サカノ君とこれまでの関係で、昼食を二人で食べに行くということは一度もないことだった。どうして、今日に限って……
「あそこのうどん屋にしませんか? 僕、運転しますから」
颯爽と歩きだすサカノ君の後を、静かについて行くしかなかった。
道中、サカノ君とは適当な会話をする。助手席に座る竹田さんはだんだん、サカノ君の口臭が気になりだした。
生臭い。あの時の自分の部屋を思い出す。やはり、サカノ君は食べていたのだろう。
前方をまっすぐに見つめニコニコと楽しそうに話すサカノ君に、軽く相槌を打ち続けることしかできない。

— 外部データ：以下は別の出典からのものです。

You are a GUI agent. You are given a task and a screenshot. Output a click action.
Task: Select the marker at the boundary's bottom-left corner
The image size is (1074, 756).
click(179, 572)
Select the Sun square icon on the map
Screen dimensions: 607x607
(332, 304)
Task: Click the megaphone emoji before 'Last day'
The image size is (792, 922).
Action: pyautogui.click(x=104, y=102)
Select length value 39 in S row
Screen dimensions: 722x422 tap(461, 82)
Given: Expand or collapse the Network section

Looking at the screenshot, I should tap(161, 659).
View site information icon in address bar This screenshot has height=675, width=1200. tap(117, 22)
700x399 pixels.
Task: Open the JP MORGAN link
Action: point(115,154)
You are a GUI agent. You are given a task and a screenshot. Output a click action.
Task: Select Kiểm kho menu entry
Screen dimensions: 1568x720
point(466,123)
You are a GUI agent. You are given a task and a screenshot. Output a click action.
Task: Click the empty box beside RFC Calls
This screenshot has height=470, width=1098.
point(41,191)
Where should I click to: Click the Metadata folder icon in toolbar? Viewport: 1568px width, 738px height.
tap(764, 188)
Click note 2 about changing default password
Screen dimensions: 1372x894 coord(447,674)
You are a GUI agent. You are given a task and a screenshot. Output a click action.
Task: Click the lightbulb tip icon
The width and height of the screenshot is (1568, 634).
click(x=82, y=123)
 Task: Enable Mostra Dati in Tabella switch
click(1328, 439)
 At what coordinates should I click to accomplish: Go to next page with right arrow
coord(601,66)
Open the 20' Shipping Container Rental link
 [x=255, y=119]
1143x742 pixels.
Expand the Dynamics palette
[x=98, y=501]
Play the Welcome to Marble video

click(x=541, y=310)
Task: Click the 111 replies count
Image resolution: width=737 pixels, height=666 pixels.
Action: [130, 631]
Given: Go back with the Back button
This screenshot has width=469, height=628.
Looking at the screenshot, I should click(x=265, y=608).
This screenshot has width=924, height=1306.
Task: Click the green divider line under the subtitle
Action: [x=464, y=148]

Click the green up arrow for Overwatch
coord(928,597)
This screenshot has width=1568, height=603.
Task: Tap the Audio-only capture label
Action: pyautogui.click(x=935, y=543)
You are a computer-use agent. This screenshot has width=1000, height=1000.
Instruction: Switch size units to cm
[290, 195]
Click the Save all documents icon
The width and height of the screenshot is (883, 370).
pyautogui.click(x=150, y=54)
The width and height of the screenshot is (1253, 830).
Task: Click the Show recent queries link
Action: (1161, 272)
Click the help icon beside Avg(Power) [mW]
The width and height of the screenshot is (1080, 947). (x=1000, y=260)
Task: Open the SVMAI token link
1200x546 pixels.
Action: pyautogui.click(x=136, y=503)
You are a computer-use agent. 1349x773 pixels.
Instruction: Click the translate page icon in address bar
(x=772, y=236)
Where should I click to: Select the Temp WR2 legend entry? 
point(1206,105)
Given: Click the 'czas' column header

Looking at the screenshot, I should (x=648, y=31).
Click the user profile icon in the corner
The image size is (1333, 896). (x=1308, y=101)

とてつもなく長く感じられたが、五分くらいでうどん屋には着いた。
店に入ると、時間もないので二人は同じうどんとミニ天丼のセットをすぐに注文した。
変わらずサカノ君は愛想よく話をする。
向かい合って座る竹田さんはなるべく顔を見ないようにしながら、気のあるような無いような相槌を打ち続ける。
もう生臭い、あの臭いが鼻にまとわりついて離れない。
そうしているうちに、うどんのセットが運ばれてきた。
おいしいですね、とサカノ君はするするっと麺をすする。
それを見るのも嫌になっていた。食欲はすっかりなくしている。
「あれ? 食べないんですか?」
「えっ? いやいや食べる、食べるよ……」
はっと我に返った竹田さんは、気持ちを押し殺して食べ始めた。
さとられてはいけない。さとられては……何をさとられてはいけないのか。
もはやわからなかったが、その一心で完食したのだった。
あとは帰るだけ、と少々安心した車中では、行きと同じようにサカノ君が運転している。
そうして、販売店の駐車場に車はとめられた。
やっとこの空間から解放される、と安心しきった竹田さんはシートベルトを外す。
「ありがとう、サカノ君。それじゃ……」
「いえいえ……それより、今日の朝のこと、何も聞かないんですね」
「えっ……!!!」
思わず目を見開き、サカノ君の顔を見てしまった。
「それでいい。誰にも言うな」
さっきまでの明るい表情とは全く違う怖い顔で、まっすぐにこちらを見ている。低く感情のない声だった。
「は、はい……」
声のような、吐息のようなものを必死に吐き出すと、竹田さんは転がるように車を降りた。
もう早退して、このサカノ君と同じ場を離れたかった。
だが、早退するにはそれなりの理由が必要になる。なんと言えばいいのか。それに、なんだかサカノ君に見張られているような気さえする。
仕方がない。定時になったらさっさと今日は帰ろう。
でも……帰るのか、あの家に?
あの家だぞ、下手したらまだあの女がいるのかもしれない。サカノ君だって再び現れることは十分に考えらえる。
嫌だ、帰りたくない。
絶対に嫌、というより帰れない。無理だ、嫌だ、どうしよう……
ぽん、と肩をたたかれた。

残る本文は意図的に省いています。